A aparição Lisa foi um de seus auges. O rádio anuncia o assassinato de famílias, e a retaliação vem com o além. Avisar aquele fantasma flutuante e seus espasmos, convulsões e o inerente e súbito JUMPSCARE causou arritmia em muita gente. É o famoso segundo em que se deixa de viver. Inesquecivelmente traumatizante.
A maldição de Guillermo
Hideo Kojima é aficcionado por cinema. Assistir Fuga de Nova Iorque e jogar "Metal Gear Solid", esse é o caminho. Trazer para o projeto Guillermo del Toro, uma das mentes mais geniais do cinema autoral hollywoodiano das últimas décadas, parecia o caminho ideal. Mas nem mesmo del Toro poderia antecipar o retorno de sua maldição, afinal, "inSANE", jogo com a participação do cineasta, já havia sido cancelado alguns anos antes.
"Nunca mais vou me envolver de forma pessoal em outro videogame", foi a declaração do cineasta à época, com medo de coisas explodirem no processo. Também foi ele o responsável pela já clássica "#FuckKonami", quando do cancelamento de "Silent Hills" por parte da empresa japonesa. Todo esse trauma, toda rusga faraônica entre Kojima e Konami, já estão devidamente colocadas nos anais da indústria de videogames. Só nos resta, mesmo, o lamento.
Uma equipe dos sonhos
Em "P.T.", a velha patota estava se reunindo novamente. Sob a chancela de alguém do escalão de Kojima, houve movimentação, comentários.

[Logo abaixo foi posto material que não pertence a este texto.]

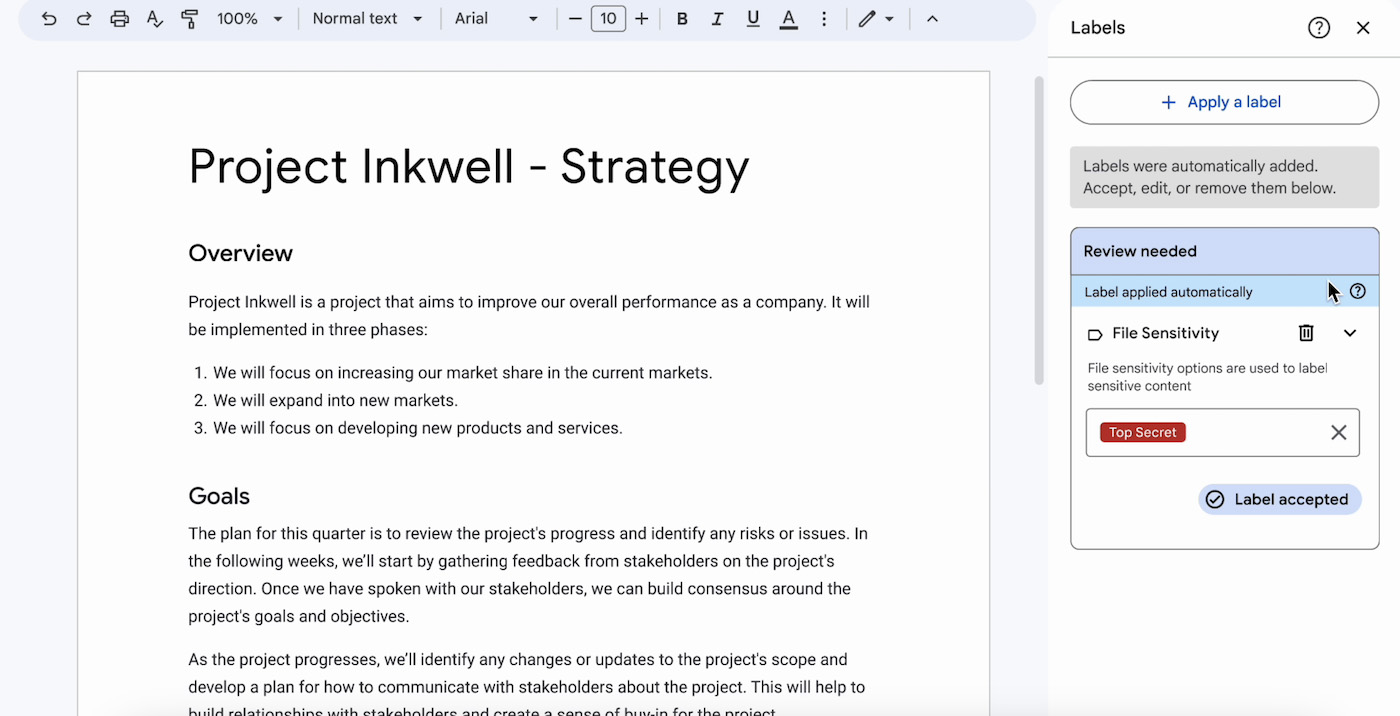Undo the last action
This screenshot has width=1400, height=716.
pyautogui.click(x=49, y=18)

Akira Yamaoka, o nome mais proeminente quando pensamos em "Silent Hill", revelou interesse em compor para o novo jogo. Ele deixou a Konami logo após concluir a trilha sonora de "Shattered Memories", em 2009, e seu envolvimento com a franquia, desde a terceira iteração, também contemplava a produção. Masahiro Ito, artista dos pesadelos, responsável pelo design das aberrações mais marcantes dos videogames, como um tal de Pyramid Head, também se prontificou, algo como "chama eu!". Era o sonho (pesadelo) tomando forma.
Mais que isso, o mangaká veterano, mestre do horror folclórico e corporal, Junji Ito, de tantas obras marcantes, como "Uzumaki" e "Gyo" (das quais, tanto del Toro quanto Kojima são assumidamente admiradores), já estaria envolvido intimamente com o projeto.
Depois de cinco anos, olhamos para trás e percebemos que a verdade dói: não fomos merecedores de "Silent Hills".
Tudo não passou de ilusão, falácia, engodo, coito interrompido. A guerra Konami x Kojima escalonou para extremos, com a saída do game designer da empresa após a conclusão de "The Phantom Pain", o cancelamento do projeto "Silent Hills" e a retirada da demo, "P.T. Playable Teaser", da PSN. Nasceu o primeiro videogame raro da história, e quem resolveu visitar o Ebay na época, sabe bem do valor de um PS4 contendo o artefato raro em seu HD.
Qual o legado de P.T.?
O legado, no entanto, é absoluto. Jogos de terror indies como "Allison Road", "Visage", "The Park" e o próprio "Layers of Fear" têm muito de P.T.
É evidente que, olhando em retrospecto, a retomada do protagonista indefeso e a popularização do formato em primeira pessoa para o gênero veio de "Amensia: The Dark Descent", mas é absolutamente incontestável o impacto de Playable Teaser para o terror e para a indústria de videogames de forma geral. E, honestamente? É só o começo.
Algum tempo se passou, a Kojima Productions se tornou algo independente e assim nasceu "Death Stranding", marcando, mais uma vez, a parceria entre Kojima e del Toro (dessa vez, o cineasta empresta sua voz e corpo como um dos personagens da trama, sem maiores envolvimentos), além de Norman Reedus, o Daryl de The Walking Dead.
O protagonista de Silent Hills agora é Sam Porter Bridges e seu objetivo, como atestado pelo criador do jogo, é conectar cidades isoladas numa sociedade fragmentada. Enquanto cuida de um bebê. Num útero artificial. E com muito choro envolvido. Além do elenco estelar. Pois é. Kojima.
"Death Stranding" em premissa, parece tão obtuso quanto o próprio jogo em si, o que gera conjecturas e discussões internet afora desde seu anúncio. Faz parte do processo "Kojima" de se fazer videogame. E pensar que ele tentou levar tal filosofia aos confins de "Silent Hill" um dia.
Aqui, agora, fica só a conclusão de toda uma vida: fã de "Silent Hill" nasceu para sofrer.